The architecture implemented here deploys an REST API using multiple AWS services via AWS CDK.
The API logic itself is implemented in Golang and can be found here.
The source code is packaged in a Docker image and uploaded to Amazon Elastic Container Repository (ECR). The architecture uses Amazon Cognito for authentication & authorization, Amazon API Gateway (API GW) for API management, Amazon Elastic Load Balancer Service for request routing, Amazon Elastic Container Service (ECS) to provide compute, and Amazon Relational Database Service (RDS) for persistent storage.
An Amazon Virtual Private Cloud (VPC) is deployed with 3 subnet groups: Public, DB, & ECS.
Each subnet group has a subnet in 2 different Availability Zones (AZs), making a highly-available setup possible.
The Public subnets are "public", i.e., they have direct internet-connectivity via an internet gateway. The ECS subnets are private, but can access the internet via a NAT gateway. While the DB subnets are isolated, i.e., they are not exposed to the internet and do not have internet connectivity.

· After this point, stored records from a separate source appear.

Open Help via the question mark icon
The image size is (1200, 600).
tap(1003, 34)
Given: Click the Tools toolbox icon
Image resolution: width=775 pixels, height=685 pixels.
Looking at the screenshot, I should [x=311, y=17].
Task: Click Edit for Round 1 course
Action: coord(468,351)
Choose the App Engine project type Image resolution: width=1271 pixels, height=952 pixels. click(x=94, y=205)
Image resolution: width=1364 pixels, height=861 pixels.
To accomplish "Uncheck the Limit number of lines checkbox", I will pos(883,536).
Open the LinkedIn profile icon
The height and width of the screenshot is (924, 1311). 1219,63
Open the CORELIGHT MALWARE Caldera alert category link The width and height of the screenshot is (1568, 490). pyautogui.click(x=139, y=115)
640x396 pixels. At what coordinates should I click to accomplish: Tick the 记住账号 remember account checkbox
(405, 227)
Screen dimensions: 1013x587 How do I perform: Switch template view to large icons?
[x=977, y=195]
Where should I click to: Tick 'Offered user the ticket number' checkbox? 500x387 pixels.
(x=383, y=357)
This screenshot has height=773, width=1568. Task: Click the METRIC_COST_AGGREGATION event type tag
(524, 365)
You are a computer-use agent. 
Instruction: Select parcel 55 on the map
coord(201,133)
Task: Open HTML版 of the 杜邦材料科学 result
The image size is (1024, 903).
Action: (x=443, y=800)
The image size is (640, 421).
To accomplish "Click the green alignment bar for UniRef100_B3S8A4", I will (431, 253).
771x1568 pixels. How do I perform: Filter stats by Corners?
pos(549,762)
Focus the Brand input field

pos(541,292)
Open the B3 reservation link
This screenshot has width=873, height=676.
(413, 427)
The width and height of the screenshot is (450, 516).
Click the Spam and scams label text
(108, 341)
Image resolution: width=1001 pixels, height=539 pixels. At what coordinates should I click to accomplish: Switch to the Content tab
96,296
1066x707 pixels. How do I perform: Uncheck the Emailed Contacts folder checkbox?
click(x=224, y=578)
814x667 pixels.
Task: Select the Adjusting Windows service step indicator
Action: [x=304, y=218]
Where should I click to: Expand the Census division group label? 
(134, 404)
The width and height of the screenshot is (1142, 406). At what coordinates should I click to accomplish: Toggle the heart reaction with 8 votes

For persistent storage, a PostgreSQL Database is deployed into the VPC in the DB subnets via Amazon RDS Aurora Cluster. The cluster instances are configured to not be accessible over the internet, i.e., only traffic from within the VPC can reach the cluster.
An ECS Cluster is provisioned in the ECS subnets to execute the API logic. An ECS Fargate Service is deployed into the cluster to run a task containing a container which is created from the Docker image of the API.
To provide the ECS Service with easy reachability, an Application Load Balancer (ALB) is provisioned in the Public subnets. The default listener for the ALB is configured to route requests to the ECS Service over HTTP.
For Identity and Access Management (IAM), an Amazon Cognito User Pool is created. For easy of testing from over the CLI, an application client is added to the User Pool to facilitate authentication via the CLI.
An API GW REST API is created to provide public access to the API. The API contains a /book resource at the top level which provides a GET method (to list available books) and a POST method (to add a new book). Both of which do no use any authorizers (i.e., can be access freely).
Stemming from the /book resource is the /book/{bookId} resource. This resource offers GET, PUT, and DELETE methods which makes it possible to read, edit, and delete a book respectively. These methods are protected with a Cognito authorizer (i.e., a user must authenticate with Cognito and then pass the obtained access token via the Authorization header).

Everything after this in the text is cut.